» **Task details**
Whenever the word "computer" appears in a line of the data below, copy that line.

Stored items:
──────

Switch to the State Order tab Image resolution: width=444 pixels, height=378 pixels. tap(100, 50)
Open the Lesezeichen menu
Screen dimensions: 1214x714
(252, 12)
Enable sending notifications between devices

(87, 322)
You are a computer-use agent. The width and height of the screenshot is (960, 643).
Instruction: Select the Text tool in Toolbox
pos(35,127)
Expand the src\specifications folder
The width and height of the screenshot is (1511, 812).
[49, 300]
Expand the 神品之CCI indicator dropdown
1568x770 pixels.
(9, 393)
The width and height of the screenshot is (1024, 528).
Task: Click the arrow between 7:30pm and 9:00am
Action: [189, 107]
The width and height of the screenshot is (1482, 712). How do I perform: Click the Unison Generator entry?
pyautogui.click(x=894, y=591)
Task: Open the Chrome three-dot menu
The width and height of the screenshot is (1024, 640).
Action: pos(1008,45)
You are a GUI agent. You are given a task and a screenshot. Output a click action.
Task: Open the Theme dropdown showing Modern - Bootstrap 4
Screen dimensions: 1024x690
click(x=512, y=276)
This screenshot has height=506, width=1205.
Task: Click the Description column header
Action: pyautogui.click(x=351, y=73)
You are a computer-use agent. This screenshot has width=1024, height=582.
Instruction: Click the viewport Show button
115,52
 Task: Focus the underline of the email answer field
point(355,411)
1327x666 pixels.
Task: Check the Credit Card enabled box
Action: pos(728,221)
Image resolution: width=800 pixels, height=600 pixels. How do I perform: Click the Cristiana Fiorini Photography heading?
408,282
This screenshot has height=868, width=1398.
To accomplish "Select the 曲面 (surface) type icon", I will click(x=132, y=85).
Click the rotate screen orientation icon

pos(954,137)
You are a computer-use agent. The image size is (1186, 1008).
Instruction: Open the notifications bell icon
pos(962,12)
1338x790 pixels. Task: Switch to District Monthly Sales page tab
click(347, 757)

──────

» **Solution**
You are a computer-use agent. The width and height of the screenshot is (960, 643).
You are a computer-use agent. This screenshot has width=1024, height=582.
You are a computer-use agent. The image size is (1186, 1008).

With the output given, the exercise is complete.